After World War II, Cleveland Electric began electrical construction work. In 1959 Ras Cleveland's two sons, Louie Cleveland Sr. and James Cleveland Sr. took over the business. Louie managed repairs and James managed construction.

In 1962 Cleveland Electric started a mechanical construction department and purchased an instrumentation company. The motor repair portion of the business was sold in 1998. Growing construction in the South allowed the company to expand and grow into its current target areas.

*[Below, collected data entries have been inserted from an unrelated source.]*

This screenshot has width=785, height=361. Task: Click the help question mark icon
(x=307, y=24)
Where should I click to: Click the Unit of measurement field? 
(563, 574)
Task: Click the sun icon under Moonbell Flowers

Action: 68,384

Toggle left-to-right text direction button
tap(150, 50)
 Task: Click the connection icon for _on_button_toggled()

As of 2014, Vann Cleveland is Director; John Cleveland is president.

==Headquarters==
Cleveland Electric operates from its headquarters complex in NorthWest Atlanta.

==Areas served==
Cleveland Electric provides contractor services in the following areas:
- Electrical (88%)
- Mechanical (12%)
- Datacom

==Projects==
Cleveland Electric has performed projects in the following areas for the customers listed (partial list):

- Industrial / Power Generation / Water Treatment
  - Alabama Power
  - Anheuser Busch
  - Chattahoochie WTP
  - F Wayne Hill WTP
  - Georgia Power
  - Georgia Tech
  - TVA
- Healthcare
  - Athens Regional Medical Center
  - Cartersville Medical Center
  - CDC
  - Dekalb Medical Center
  - Emory University
  - Georgia Department of Health
  - Georgia State University
  - Georgia Tech
  - Piedmont Fayette Hospital
- Mission Critical
  - AT&T
  - CNN
  - Earthlink
  - Georgia Power
  - Hewlett-Packard
  - Publix
  - Sprint
  - Suntrust
- Transit
  - CONRAC
  - MARTA
- Institutional / Commercial
  - Anheuser Busch
  - Atlanta Falcons
  - CDC
  - Coca-Cola
  - CONRAC
  - Emory University
  - ESPN
  - Federal Reserve Bank
  - Georgia Tech
  - High Museum of Art
  - The Lovett School
  - Milton High School
  - Morris Brown College
  - Southern Polytechnical Institute
  - Westin Hotel
  - University of Georgia

==Honors and awards==
In 2012, Cleveland Electric was ranked 6th among specialty contractors in Southeast United States. The company is regularly ranked in the top 100 contractors in the United States.